I can clear up a few of the details about the SLF deal, although it's still somwhat tangled.
Principal players: 1) Trinity 2) Enviromed 3) Selfcare
Supporting characters: 1) Flambelle -- a wholly-owned subsidiary of Trinity's. 2) Eastcourt -- was owned 50/50 by Flambelle (i.e. Trinity) and Enviromed. See below for recent changes. 3) East Ridge Foundation -- I have found zero information about this company, but they put up about 15% of the cash in this deal. I assume they will share in the profit/loss.
Everything used to be quite complicated, with Enviromed and Trinity owning various chunks of Selfcare through their subsidiaries. Some shares were subject to various lawsuits, others weren't, and there were some odd options by which either party could duck out of the deal, and odd divisions of voting rights.
To make things more complicated, Selfcare was buying up shares of Enviromed, presumably so that they could gain control of Enviromed and disown the disputed SLF shares. In other words, everyone owned a piece of everyone else.

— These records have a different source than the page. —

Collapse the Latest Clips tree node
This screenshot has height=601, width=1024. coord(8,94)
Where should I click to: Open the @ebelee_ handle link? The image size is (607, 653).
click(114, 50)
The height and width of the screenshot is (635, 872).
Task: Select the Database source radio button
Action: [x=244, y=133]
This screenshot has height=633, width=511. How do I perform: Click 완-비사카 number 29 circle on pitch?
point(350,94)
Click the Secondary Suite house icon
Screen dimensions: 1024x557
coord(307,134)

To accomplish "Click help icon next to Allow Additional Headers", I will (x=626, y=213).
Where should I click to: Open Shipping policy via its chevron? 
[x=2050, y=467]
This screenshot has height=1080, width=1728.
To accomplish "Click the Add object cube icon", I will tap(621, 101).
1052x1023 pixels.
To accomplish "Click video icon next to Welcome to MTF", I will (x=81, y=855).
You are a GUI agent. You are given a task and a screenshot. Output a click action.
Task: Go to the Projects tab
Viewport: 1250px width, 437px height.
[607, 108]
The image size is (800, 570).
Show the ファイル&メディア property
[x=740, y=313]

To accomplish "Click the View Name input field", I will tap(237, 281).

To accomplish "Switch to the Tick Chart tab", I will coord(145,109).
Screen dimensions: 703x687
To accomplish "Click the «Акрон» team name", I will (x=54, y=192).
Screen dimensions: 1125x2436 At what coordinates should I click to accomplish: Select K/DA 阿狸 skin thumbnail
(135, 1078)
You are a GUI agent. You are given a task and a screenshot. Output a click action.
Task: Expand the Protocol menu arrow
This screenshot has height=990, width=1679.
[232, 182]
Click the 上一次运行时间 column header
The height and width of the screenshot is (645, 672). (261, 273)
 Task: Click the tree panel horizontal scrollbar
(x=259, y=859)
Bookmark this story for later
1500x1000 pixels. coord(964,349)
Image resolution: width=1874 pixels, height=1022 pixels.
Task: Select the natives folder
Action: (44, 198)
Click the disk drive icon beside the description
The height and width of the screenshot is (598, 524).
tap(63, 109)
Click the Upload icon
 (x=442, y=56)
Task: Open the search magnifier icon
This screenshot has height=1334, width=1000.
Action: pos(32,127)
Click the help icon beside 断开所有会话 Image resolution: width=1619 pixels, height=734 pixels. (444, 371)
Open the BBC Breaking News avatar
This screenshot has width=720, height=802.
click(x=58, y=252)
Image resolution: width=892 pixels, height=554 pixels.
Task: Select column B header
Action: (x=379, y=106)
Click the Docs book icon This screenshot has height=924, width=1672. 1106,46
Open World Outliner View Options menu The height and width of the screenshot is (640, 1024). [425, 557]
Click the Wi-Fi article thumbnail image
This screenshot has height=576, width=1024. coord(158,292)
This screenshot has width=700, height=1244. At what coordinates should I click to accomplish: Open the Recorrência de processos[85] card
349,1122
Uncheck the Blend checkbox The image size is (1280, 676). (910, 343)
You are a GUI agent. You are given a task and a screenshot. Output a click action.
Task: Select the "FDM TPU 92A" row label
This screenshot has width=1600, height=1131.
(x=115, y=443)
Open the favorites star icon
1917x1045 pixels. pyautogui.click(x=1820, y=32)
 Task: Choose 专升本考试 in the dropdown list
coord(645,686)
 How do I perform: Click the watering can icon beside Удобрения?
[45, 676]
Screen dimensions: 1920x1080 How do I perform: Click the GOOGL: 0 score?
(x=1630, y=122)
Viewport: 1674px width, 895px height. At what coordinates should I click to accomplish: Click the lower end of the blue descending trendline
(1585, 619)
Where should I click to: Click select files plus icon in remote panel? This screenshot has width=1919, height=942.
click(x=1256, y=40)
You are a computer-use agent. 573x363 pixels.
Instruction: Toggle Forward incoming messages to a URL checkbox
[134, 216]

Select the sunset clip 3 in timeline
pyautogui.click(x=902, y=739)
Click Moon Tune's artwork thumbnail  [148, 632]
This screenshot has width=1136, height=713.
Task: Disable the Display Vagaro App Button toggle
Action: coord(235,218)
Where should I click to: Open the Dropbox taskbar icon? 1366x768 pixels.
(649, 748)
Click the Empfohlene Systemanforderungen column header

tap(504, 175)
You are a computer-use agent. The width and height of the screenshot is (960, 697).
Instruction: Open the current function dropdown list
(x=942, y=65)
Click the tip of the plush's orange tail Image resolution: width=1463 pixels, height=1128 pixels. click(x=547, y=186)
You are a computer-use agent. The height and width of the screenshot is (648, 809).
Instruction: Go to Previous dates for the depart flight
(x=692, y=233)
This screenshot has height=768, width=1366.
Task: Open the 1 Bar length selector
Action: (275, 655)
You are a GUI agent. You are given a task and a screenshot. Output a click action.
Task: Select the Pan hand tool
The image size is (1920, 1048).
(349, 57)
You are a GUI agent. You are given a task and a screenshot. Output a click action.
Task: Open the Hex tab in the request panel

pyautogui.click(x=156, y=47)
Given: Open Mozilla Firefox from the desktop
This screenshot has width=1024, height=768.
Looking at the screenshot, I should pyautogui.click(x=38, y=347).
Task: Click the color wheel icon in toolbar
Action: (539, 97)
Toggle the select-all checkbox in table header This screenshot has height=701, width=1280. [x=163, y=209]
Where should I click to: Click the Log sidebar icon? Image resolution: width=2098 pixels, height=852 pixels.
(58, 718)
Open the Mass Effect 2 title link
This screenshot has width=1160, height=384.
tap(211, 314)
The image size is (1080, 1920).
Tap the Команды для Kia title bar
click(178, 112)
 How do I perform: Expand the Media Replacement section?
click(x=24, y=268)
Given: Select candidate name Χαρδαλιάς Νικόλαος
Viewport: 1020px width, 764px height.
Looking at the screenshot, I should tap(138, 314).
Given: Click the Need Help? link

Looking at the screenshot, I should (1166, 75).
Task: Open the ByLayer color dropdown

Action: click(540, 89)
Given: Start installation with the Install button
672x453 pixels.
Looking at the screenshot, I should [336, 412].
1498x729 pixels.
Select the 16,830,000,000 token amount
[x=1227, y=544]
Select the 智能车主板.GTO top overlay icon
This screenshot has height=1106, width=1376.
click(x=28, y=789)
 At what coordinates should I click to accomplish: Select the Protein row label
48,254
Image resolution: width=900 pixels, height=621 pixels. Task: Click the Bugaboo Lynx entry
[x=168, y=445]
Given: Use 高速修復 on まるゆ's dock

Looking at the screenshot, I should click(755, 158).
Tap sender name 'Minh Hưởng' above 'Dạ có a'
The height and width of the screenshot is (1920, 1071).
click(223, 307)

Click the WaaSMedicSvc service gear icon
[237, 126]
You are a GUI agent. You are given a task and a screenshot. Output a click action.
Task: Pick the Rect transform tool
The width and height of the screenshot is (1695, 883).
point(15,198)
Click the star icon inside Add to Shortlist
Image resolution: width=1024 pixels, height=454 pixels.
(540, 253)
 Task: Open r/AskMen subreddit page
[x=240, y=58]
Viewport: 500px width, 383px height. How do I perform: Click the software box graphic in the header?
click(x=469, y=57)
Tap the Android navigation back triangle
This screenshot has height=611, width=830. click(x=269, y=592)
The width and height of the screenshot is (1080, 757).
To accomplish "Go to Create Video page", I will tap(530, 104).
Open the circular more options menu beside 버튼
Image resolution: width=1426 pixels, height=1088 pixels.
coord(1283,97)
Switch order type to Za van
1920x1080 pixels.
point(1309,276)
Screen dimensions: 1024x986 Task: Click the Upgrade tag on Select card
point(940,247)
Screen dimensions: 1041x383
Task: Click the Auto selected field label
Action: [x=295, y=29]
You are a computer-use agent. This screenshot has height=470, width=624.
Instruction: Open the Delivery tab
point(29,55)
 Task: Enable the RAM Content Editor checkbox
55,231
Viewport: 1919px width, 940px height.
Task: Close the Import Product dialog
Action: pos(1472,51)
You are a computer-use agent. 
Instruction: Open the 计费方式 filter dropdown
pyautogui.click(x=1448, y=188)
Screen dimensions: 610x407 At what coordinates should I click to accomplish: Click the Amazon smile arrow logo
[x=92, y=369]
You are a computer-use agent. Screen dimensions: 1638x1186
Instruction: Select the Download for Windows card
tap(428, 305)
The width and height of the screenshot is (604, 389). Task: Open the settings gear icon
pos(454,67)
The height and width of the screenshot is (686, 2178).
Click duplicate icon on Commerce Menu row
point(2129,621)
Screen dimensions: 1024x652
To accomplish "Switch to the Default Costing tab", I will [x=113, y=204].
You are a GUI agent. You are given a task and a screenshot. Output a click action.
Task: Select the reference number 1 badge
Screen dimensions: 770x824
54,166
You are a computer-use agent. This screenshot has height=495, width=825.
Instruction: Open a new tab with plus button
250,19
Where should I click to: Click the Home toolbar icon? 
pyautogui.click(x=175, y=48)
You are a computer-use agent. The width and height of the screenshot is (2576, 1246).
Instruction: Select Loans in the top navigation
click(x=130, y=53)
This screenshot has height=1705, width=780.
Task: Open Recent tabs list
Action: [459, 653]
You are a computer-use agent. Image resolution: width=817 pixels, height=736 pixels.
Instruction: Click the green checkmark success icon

Things got a little less complicated on 11/1, when Enviromed apparently sold all of its interest in Selfcare to Trinity for $1.25 million. (So Trinity bought more SLF shares for between $3 and $13 per share, depending on the outcome of the lawsuit.) Trinity now owns outright all of the 800k shares of Selfcare in question, but about 600k of these are still subject to a lawsuit.